ORDER ON MOTION TO DISMISS

PRATT, Chief Judge.

Before the Court is Defendants, Palisades Collection, LLC (“Palisades”) and Brumbaugh & Quandahl, P.C.’s (“Brum-baugh”) (collectively “Defendants”) Motion to Dismiss, filed on May 9, 2007. Clerk’s No. 9. Plaintiff, Nancy Hogue (“Hogue”) filed a Resistance on May 31, 2007. Clerk’s No. 13. Hogue requested oral argument, however, the Court finds that such argument would not materially aid the resolution of this motion. Accordingly, the matter is fully submitted.

I. FACTS

The facts of this case are not in dispute. Hogue, a low income, elderly woman, had a credit card account with Chase Manhattan Bank with an outstanding balance of $8,443.28. See Compl. ¶¶ 7, 8; Defs.’ Br. at 1; Pl.’s Resistance at 4. Chase Manhattan Bank assigned Hogue’s account to Palisades, a collections agency. See Compl. ¶¶ 5, 7. After failed attempts to collect the outstanding balance from Hogue, Palisades employed the legal services of Brumbaugh, a law firm regularly engaged in the business of collecting debts on behalf of their clients. See id. ¶ 4; Defs.’ Br. at 1. On or about October 16, 2006, Brumbaugh, on behalf of Palisades, filed a petition in Union County District Court seeking judgment in the amount of $8,443.28. Compl. ¶ 8. On or about October 24, 2006, Bill Nassif (“Mr.Nassif’), Iowa Legal Aid attorney, affiliated with the Legal Hotline for Older Iowans, wrote a letter to Brum-baugh and Palisades stating that he represented Hogue in this matter, and informed Defendants that Hogue’s “income was exempt from collections.” Defs.’ Br. at 2; Compl. ¶ 9; see PL’s Resistance at 2-3. Along with the letter, Mr. Nassif included Hogue’s sworn affidavit which stated that “her sole source of income was Social Se *1046 curity and it was the only source of deposits in her bank account.” Compl. ¶ 9. The letter and affidavit were also provided to the Clerk of Court and the Wapello County Sheriff. Id.

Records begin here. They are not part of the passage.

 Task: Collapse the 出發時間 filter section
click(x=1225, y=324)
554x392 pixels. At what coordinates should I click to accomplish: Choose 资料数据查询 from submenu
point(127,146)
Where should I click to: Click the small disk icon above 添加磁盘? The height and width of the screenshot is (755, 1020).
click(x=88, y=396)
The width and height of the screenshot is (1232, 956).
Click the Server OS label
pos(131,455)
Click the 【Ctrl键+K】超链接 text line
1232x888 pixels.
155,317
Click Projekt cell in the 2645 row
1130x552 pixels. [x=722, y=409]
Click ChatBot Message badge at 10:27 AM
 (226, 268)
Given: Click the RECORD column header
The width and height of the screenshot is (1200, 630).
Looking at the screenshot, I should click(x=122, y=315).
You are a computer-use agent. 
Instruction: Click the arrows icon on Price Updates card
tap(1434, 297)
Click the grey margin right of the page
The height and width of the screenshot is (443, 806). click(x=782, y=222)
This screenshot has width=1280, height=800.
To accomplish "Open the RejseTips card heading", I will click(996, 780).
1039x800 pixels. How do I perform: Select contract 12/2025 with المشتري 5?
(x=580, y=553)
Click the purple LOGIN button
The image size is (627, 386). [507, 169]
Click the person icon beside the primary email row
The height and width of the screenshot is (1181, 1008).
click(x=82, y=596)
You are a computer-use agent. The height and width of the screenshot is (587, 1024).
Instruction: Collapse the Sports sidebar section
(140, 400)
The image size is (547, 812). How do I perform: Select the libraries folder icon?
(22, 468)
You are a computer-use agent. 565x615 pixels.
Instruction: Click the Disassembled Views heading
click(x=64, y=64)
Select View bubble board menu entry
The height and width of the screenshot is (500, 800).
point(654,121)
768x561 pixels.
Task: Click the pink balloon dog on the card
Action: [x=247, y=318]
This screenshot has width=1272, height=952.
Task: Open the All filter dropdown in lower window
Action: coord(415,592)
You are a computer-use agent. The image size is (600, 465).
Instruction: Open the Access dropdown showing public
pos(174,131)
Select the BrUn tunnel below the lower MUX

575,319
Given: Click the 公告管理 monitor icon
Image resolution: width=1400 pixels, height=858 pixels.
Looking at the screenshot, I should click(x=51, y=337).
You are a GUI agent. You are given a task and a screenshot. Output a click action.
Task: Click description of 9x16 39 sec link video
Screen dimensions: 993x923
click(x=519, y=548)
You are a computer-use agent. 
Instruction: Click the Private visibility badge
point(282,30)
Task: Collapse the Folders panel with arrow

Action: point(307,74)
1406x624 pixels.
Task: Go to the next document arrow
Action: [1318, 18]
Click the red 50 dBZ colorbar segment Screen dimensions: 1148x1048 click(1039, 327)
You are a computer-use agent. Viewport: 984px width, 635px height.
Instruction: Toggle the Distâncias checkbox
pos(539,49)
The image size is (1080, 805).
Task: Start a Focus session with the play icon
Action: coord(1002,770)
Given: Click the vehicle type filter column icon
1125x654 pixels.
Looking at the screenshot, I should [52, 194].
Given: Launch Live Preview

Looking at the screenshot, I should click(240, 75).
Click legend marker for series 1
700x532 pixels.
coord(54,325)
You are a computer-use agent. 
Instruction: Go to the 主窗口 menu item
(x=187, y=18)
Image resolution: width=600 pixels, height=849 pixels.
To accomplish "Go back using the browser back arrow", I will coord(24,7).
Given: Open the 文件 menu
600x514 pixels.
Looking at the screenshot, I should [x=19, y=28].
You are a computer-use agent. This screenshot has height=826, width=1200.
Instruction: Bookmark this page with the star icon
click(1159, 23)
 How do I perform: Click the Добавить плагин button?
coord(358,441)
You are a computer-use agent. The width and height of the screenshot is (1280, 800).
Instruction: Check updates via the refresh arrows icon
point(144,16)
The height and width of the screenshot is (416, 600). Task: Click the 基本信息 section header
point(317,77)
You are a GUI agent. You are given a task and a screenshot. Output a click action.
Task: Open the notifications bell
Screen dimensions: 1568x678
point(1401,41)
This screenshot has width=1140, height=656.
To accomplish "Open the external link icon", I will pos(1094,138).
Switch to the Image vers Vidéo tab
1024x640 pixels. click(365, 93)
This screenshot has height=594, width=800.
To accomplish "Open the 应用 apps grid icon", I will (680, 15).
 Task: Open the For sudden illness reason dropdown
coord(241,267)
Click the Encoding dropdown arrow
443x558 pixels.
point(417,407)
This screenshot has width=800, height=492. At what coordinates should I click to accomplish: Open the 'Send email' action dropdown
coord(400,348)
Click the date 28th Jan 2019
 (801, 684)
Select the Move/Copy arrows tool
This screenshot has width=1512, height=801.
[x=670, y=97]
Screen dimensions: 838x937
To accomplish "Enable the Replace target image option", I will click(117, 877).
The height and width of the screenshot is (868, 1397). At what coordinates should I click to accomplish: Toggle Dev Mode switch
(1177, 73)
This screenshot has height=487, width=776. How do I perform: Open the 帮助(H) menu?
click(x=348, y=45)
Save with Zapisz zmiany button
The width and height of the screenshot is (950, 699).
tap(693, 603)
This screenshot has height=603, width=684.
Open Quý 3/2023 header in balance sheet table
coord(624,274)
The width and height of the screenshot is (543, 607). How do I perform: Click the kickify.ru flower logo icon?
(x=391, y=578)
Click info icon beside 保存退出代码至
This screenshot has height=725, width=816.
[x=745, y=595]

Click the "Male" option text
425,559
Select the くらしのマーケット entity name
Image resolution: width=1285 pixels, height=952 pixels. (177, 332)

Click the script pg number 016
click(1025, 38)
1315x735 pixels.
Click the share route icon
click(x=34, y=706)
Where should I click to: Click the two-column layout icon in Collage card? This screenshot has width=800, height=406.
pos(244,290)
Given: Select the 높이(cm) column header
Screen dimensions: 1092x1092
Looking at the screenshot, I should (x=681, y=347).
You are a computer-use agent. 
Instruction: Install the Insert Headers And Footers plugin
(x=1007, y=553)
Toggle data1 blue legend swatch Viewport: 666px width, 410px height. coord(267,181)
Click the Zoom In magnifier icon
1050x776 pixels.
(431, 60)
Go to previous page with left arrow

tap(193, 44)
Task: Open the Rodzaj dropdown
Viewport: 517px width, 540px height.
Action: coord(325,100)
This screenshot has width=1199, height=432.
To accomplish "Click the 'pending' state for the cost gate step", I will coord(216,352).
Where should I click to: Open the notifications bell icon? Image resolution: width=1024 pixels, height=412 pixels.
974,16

Regardless, after Hogue failed to Answer the Petition, a default judgment was entered against Hogue for the amount of $8,443.28, plus costs and interest, on or about January 23, 2007. Compl. ¶ 10; Defs.’ Br. at 2. 1 Fully aware of Mr. Nas-sif s October 24, 2006 letter and Hogue’s affidavit, Brumbaugh nevertheless initiated garnishment 2 proceedings against Hogue’s First National Credit Union checking account because Defendants allegedly had “no independent verification” that Hogue’s only source of income was exempt Social Security benefits. Defs.’ Br. at 2. On or about February 8, 2007, at the direction of Brumbaugh, the Wapello County Sheriff garnished Hogue’s checking account. Compl. ¶ 10; Defs.’ Br. at 2. On February 9, 2007, Mr. Nassif wrote yet another letter to Brumbaugh stating that Hogue’s only source of income was from Social Security, and attached Hogue’s bank statements confirming the same. Defs.’ Br. at 2. The following Monday, on February 12, 2007, Brumbaugh released the garnishment. Id. On March 19, 2007, Hogue filed her Complaint against Defendants, alleging violations of the federal Fair Debt Collection Practices Act, the Iowa Debt Collection Practices Act, the Iowa Consumer Credit Code, and a common law claim for abuse of process. See Clerk’s No. 1. Hogue asserts that “Defendants knew [her] bank account held only exempt funds” before garnishing it, and that Brumbaugh has “demonstrated a pattern and practice of garnishing funds that it knows, or should know, are exempt.” Compl. ¶ 11.

II. STANDARD OF REVIEW

In addressing a motion to dismiss under Federal Rule of Civil Procedure 12(b)(6), this Court must follow the new standard of review articulated by the United States Supreme Court in Bell Atlantic Corp. v. Twombly, — U.S. -, 127 S.Ct. 1955, 167 L.Ed.2d 929 (2007). The Supreme Court determined that the standard set forth in Conley v. Gibson, 355 U.S. 41, 45-46, 78 S.Ct. 99, 2 L.Ed.2d 80 (1957), “that a complaint should not be dismissed for failure to state a claim unless it appears beyond doubt that the plaintiff can prove no set of facts in support of [her] claim which would entitle [her] to relieff,]” has “earned its retirement.” Twombly, 127 S.Ct. at 1968, 1969. The Supreme Court held that a viable complaint must now include “enough facts to state a claim to relief that is plausible on its face.” Id. at 1974. That is, “[factual allegations must be enough to raise a right to relief above the speculative level.... ” Id. at 1965. The new standard is not a “heightened fact pleading” requirement, but “simply calls for enough fact to raise a reasonable expectation that discovery will reveal evidence of [the claim].” Id. at 1965, 1974.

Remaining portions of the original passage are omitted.